Lines on target coordinates ▸
** begin **

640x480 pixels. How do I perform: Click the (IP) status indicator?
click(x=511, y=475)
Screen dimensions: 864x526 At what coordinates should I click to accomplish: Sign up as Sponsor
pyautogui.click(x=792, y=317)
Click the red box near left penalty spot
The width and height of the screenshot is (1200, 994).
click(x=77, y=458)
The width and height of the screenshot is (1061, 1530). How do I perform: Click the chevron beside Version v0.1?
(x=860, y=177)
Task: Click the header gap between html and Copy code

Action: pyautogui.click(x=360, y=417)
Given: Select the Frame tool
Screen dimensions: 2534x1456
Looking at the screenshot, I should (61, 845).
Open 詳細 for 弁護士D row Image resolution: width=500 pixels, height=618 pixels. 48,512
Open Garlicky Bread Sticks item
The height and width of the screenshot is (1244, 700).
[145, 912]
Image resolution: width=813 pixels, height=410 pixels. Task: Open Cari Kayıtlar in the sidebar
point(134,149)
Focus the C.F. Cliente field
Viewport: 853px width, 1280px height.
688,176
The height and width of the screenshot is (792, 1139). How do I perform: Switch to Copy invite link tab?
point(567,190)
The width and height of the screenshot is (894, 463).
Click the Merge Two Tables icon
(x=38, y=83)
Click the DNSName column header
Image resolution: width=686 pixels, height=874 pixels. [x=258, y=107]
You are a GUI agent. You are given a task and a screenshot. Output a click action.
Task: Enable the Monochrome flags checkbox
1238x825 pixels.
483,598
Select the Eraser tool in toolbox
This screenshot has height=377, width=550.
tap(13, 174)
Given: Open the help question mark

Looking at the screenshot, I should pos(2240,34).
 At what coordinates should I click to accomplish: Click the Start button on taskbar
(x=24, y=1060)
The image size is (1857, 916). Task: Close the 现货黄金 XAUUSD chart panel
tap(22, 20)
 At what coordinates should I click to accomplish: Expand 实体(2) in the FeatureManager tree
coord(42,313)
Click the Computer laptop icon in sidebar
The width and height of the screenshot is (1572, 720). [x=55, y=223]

** end **

SHORT PROBLEM ▸ Starting at the line containing "You are a GUI" and ending at the line containing "Looking at the screenshot, I should pos(2240,34).", rewrite those lines with "Monochrome" swapped for "Grayscale", keeping everything else the same.

TASK ANSWER ▸
You are a GUI agent. You are given a task and a screenshot. Output a click action.
Task: Enable the Grayscale flags checkbox
1238x825 pixels.
483,598
Select the Eraser tool in toolbox
This screenshot has height=377, width=550.
tap(13, 174)
Given: Open the help question mark

Looking at the screenshot, I should pos(2240,34).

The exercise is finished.